Jaune traverse la frontière
L’album Jaune, sorti en 1970, est reconnu comme une pierre angulaire de la musique québécoise. Ses 11 titres ont aussi résonné dans les foyers franco-ontariens. La directrice de la Meute culturelle de Lafontaine et autrice-compositrice-interprète Joëlle Roy a expliqué à ONFR : « J’ai écouté obsessivement l’album Jaune. Son franc-parler a définitivement influencé ma plume de parolière. »
Pour Nicolas Doyon, qu’on a connu dans le groupe Deux saisons, la musique de Jean-Pierre Ferland a toujours fait partie du quotidien, que ce soit Jaune joué en boucle dans la maison de son enfance ou Une chance qu’on s’a (album Écoute pas ça, 1995) qui résonne à son propre mariage, des années plus tard. C’est d’ailleurs en fouillant dans les cahiers de chansons son père qu’il a fait ses premiers pas en musique. « C’est par la suite que ça m’a véritablement servi et que j’ai vraiment compris la richesse de son œuvre. Mais ça a toujours fait partie de ma culture musicale. »
En 2008, la formation sudburoise Konflit a repris la chanson God is an American. Contacté par ONFR, Christian Berthiaume, le leader du groupe, raconte que l’album Konflit dramatik réagissait aux années de présidence de George W. Bush et « plus spécifiquement, l’invasion illégale et sans mérite des États-Unis contre l’Iraq. God is an American était la chanson parfaite pour clôturer l’album qu’on voulait terminer avec une grande exclamation. La version originale laisse beaucoup de place pour une nouvelle interprétation, mais le gros défi était d’y rendre justice. »
La version Konflit a failli ne pas voir le jour. « Nous n’avions pas encore reçu l’autorisation de M. Ferland qui, à notre grande surprise, nous a donné le OK une journée avant la sortie officielle. » Un beau cadeau pour Christian Berthiaume, pour qui « l’album Jaune représente l’apogée des albums Québécois, un modèle du processus artistique poussé à sa limite et un produit final presque parfait, qui est autant marquant et à la hauteur aujourd’hui qu’en 1970. »
Un exemple pour les générations suivantes
Plusieurs artistes franco-ontariens ont rencontré Jean-Pierre Ferland dans des événements de formation et des concours.

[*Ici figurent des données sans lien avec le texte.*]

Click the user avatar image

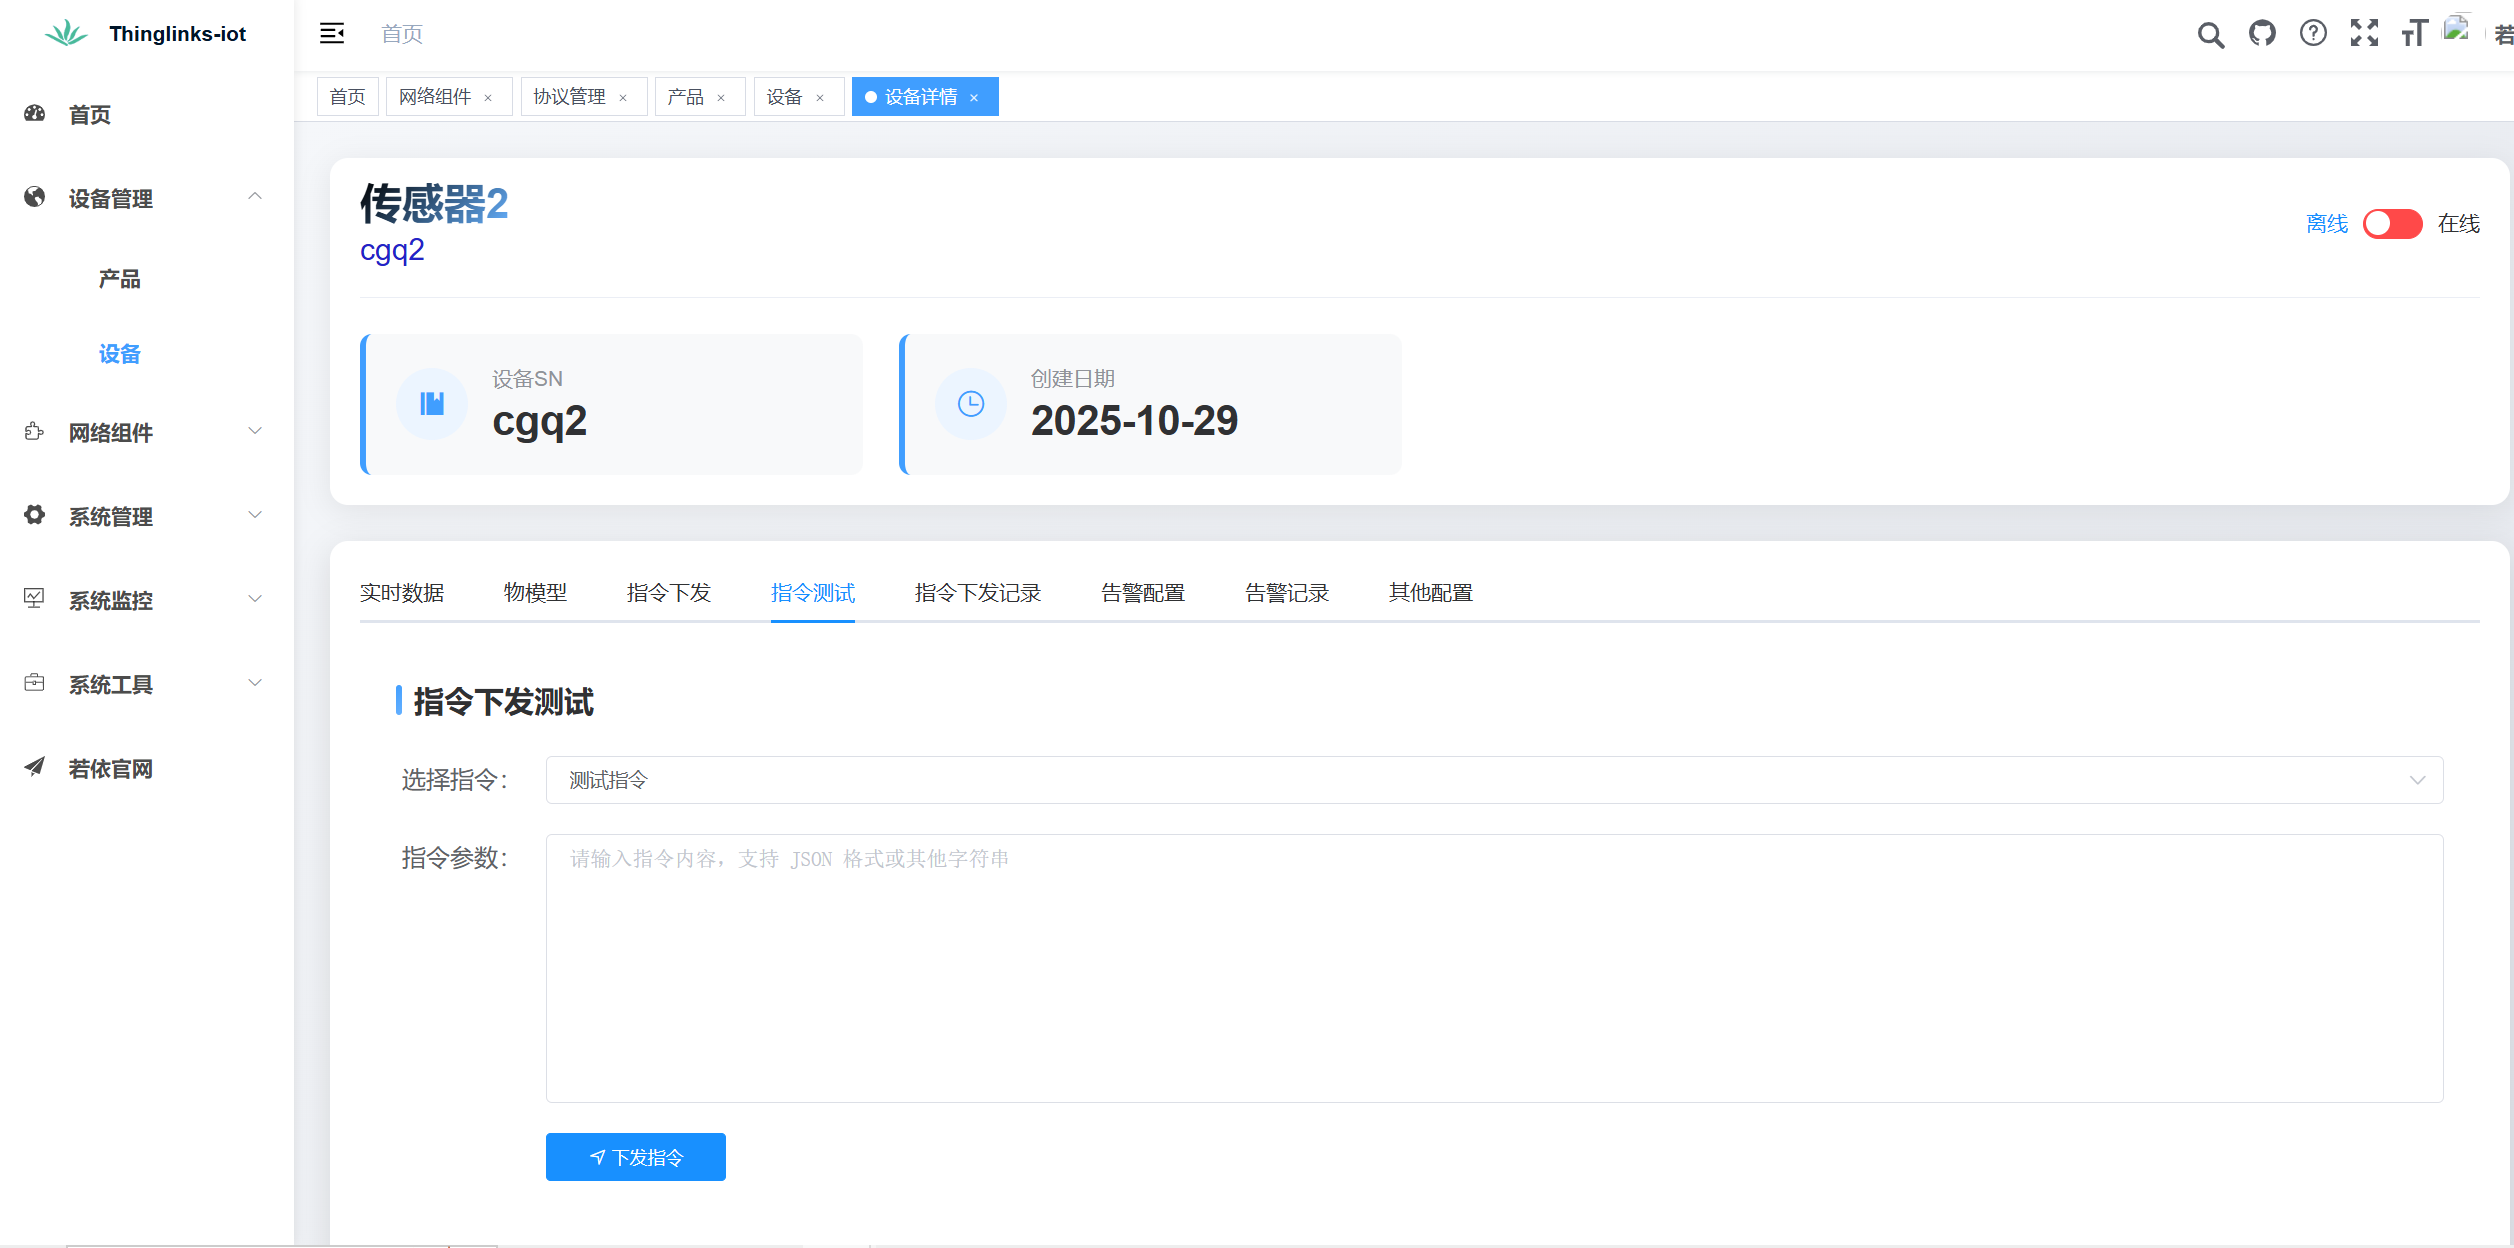[2458, 30]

C’est le cas de l’auteur-compositeur-interprète Stef Paquette, qui a partagé sur Facebook une photo de lui et du géant datant de 2008, au Festival international de la chanson de Granby.

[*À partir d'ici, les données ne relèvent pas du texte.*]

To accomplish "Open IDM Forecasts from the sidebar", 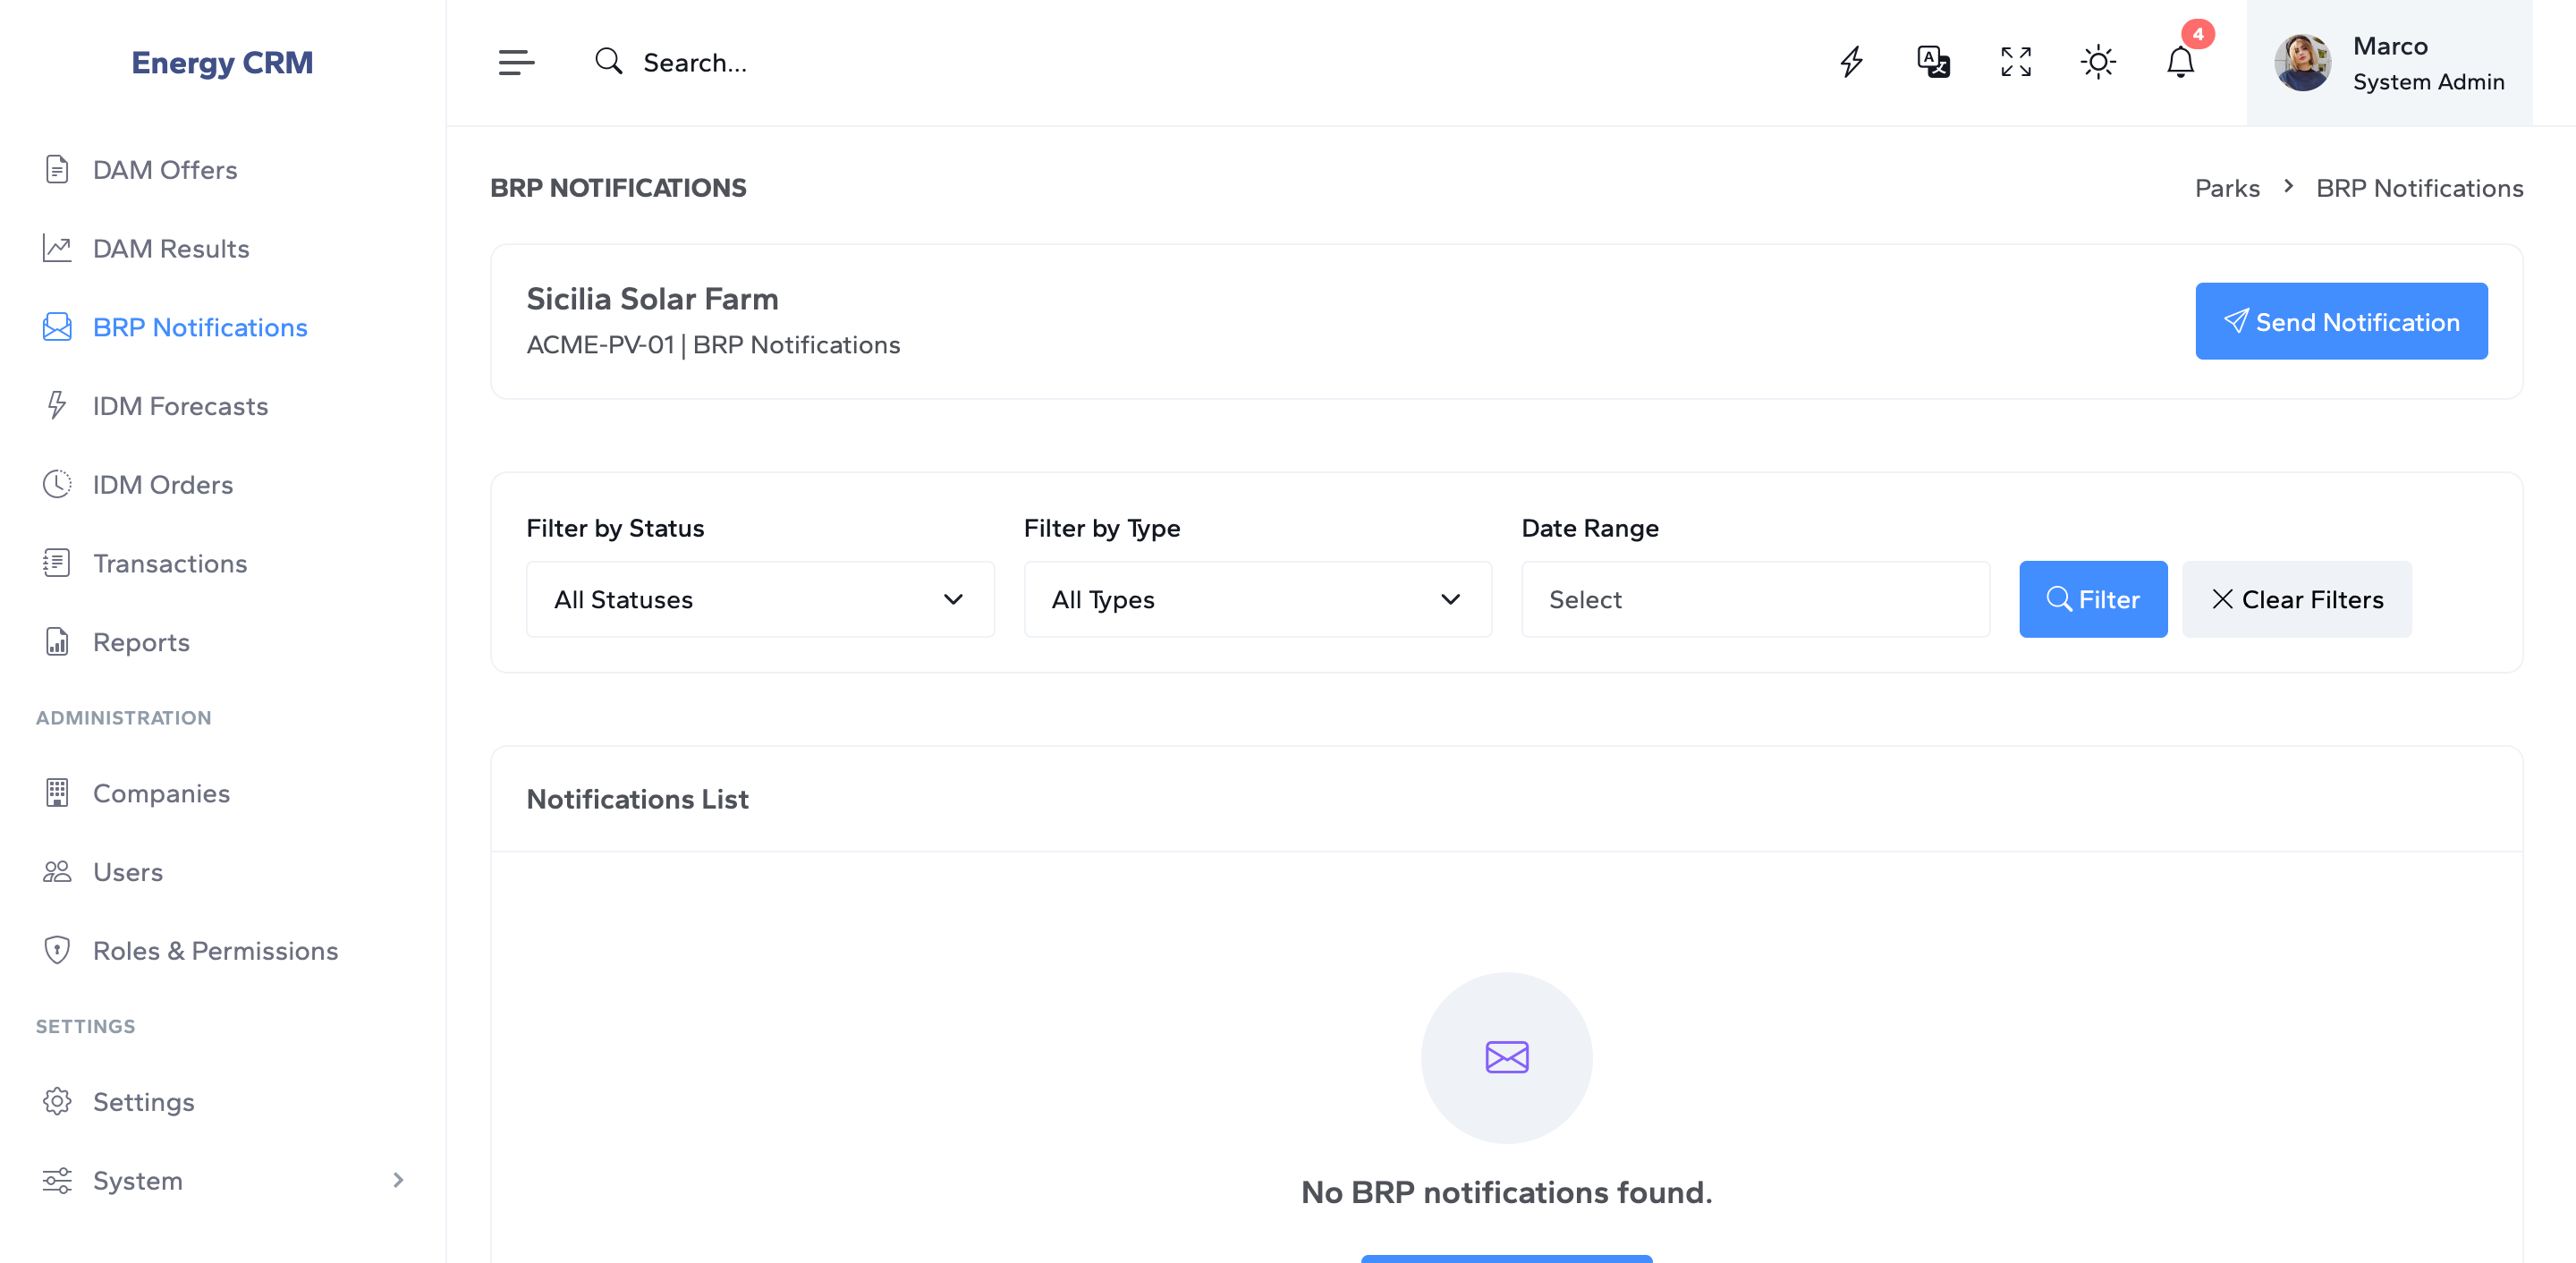I will click(x=180, y=406).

Contactée par ONFR, la chanteuse Manon Séguin a parlé de son amour pour Une chance qu’on s’a, qu’elle a l’habitude d’interpréter en spectacle. « C’est une des plus belles chansons d’amour jamais écrites, toutes langues confondues. C’est un chef-d’œuvre, cette chanson-là. »

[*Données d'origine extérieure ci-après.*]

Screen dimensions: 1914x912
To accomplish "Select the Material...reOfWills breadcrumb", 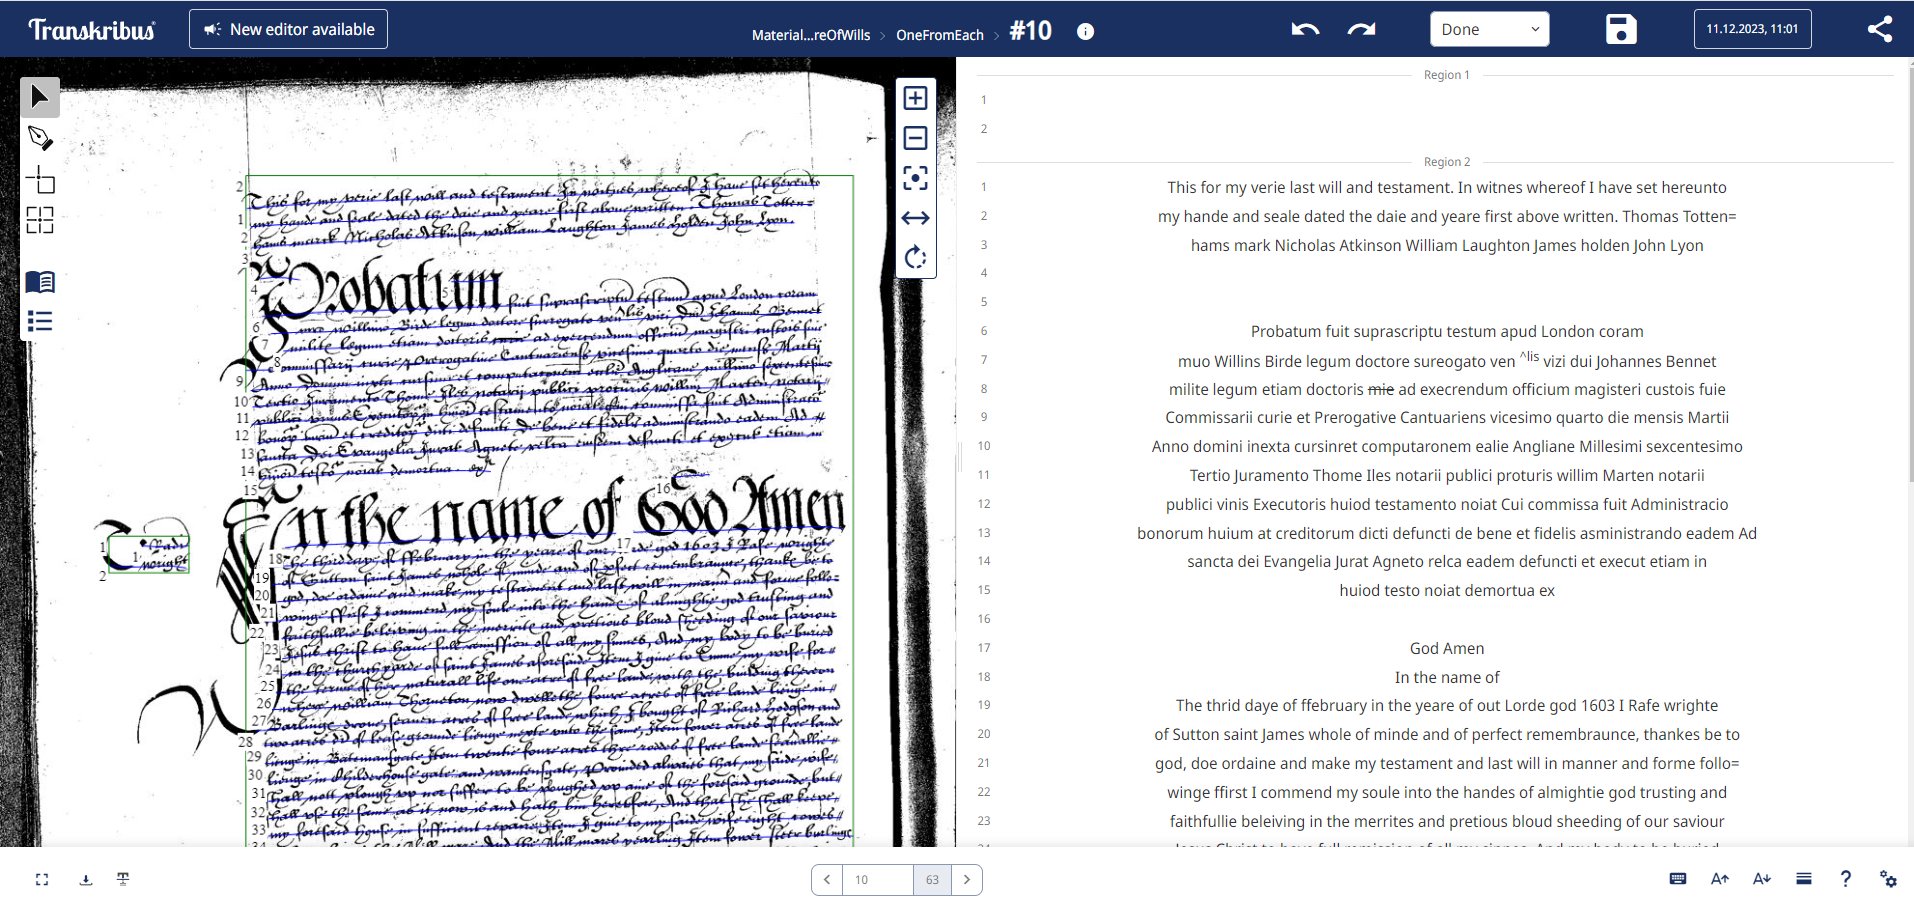I will tap(812, 33).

L’artiste originaire de L’Orignal, dans l’Est ontarien, a pu passer un moment privilégié avec Jean-Pierre Ferland il y a une dizaine d’années. Son conjoint, Christian Marc Gendron, participait à un spectacle hommage à ce grand de la musique. « Pour la conférence de presse, on s’était même rendus à sa maison dans Lanaudière. On avait passé un bon moment avec lui. Je garde cet instant gravé dans ma mémoire. Ce n’est pas tous les jours qu’on a la chance de rencontrer un artiste comme M. Ferland, et chez lui, en plus. »
Manon Séguin a recroisé la route de Jean-Pierre Ferland en 2019, lors d’un spectacle bénéfice pour les sinistrés des inondations au Québec. Elle était la choriste principale du concert Le soleil emmène au soleil, dont le titre est également une référence à l’œuvre de Jean-Pierre Ferland.
« Ce qu’il y a de bien avec la musique, c’est que même si un monument comme Jean-Pierre Ferland nous quitte, son héritage musical va vivre à tout jamais. C’est à nous, aux nouvelles générations, de faire vivre cette musique-là », conclut Manon Séguin.